WHAT TO DO:
Extract each line from the entries below that has the string "Select" in it.

(Stored records)
┄┄┄┄┄┄

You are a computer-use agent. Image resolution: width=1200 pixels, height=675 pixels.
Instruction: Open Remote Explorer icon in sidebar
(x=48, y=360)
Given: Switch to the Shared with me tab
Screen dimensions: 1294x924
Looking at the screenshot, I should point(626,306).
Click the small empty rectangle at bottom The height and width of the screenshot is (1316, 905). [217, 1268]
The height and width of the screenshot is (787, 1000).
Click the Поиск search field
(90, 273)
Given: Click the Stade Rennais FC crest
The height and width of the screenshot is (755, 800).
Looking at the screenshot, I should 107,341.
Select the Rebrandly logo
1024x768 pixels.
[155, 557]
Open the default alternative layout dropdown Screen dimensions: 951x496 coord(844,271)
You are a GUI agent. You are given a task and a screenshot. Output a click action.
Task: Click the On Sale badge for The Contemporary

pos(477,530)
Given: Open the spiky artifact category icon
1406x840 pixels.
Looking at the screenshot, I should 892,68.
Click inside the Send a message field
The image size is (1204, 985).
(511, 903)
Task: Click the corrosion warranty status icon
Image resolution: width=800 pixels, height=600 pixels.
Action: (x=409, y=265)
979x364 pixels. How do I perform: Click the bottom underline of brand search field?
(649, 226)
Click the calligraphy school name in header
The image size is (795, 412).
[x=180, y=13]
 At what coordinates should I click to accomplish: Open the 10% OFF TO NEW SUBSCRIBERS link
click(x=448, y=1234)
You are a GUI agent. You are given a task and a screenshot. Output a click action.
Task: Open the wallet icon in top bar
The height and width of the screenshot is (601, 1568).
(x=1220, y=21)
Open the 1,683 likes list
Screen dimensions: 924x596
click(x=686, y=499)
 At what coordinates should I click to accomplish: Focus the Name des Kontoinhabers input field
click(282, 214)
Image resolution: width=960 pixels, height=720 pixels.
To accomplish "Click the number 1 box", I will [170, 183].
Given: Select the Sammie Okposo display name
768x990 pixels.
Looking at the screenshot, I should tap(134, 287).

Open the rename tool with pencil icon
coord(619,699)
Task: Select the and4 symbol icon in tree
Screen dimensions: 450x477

┄┄┄┄┄┄

RESPONSE:
Select the Rebrandly logo
Given: Select the Sammie Okposo display name
Task: Select the and4 symbol icon in tree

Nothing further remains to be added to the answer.